* _REQUIREMENT_: Leaving out every picture, transcribe the lines from the line that contains "The height and" to the end of the entries below, both ends included.
▼
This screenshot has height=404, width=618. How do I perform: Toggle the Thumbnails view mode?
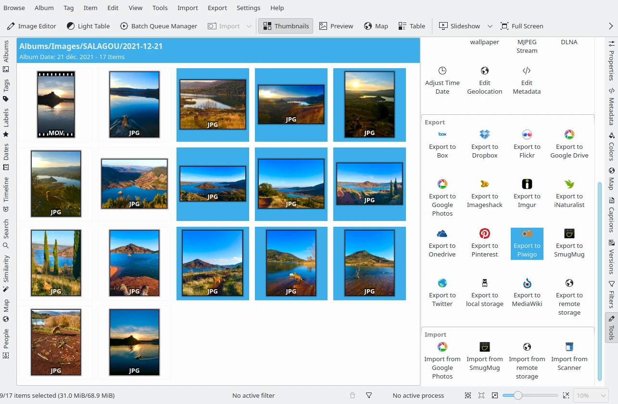(x=286, y=26)
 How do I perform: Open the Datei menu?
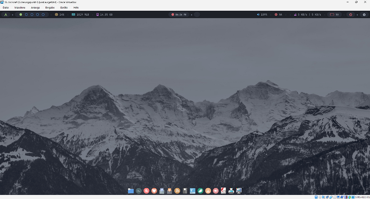(x=6, y=7)
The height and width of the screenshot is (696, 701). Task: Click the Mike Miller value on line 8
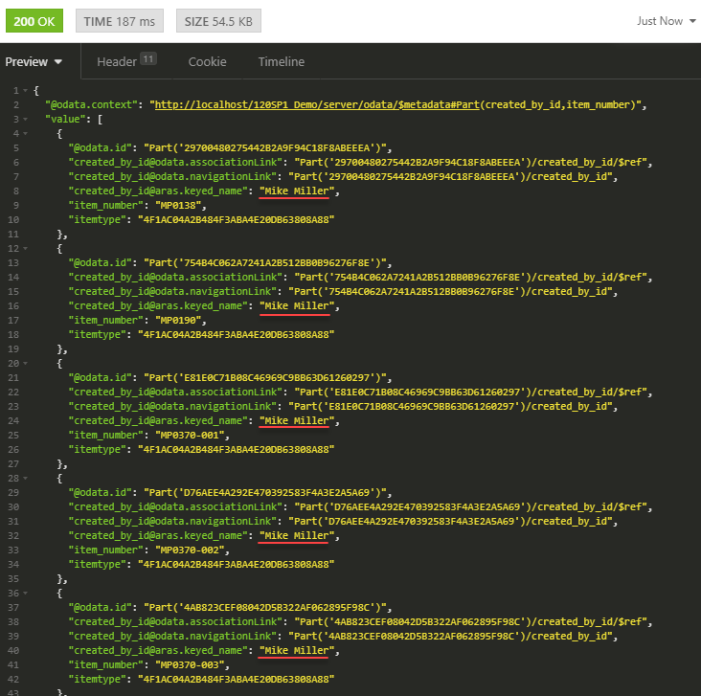[x=295, y=191]
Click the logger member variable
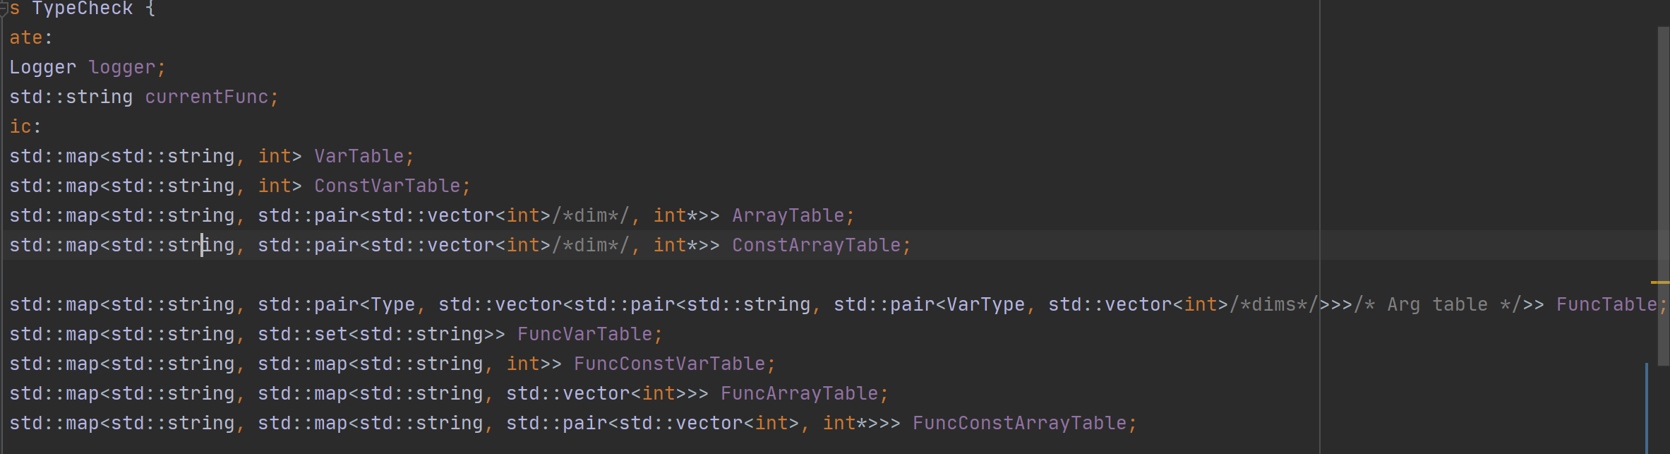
▲
* _EXPECTED ANSWER_:
The height and width of the screenshot is (696, 701). Task: Click the Mike Miller value on line 8
[x=295, y=191]
Click the logger member variable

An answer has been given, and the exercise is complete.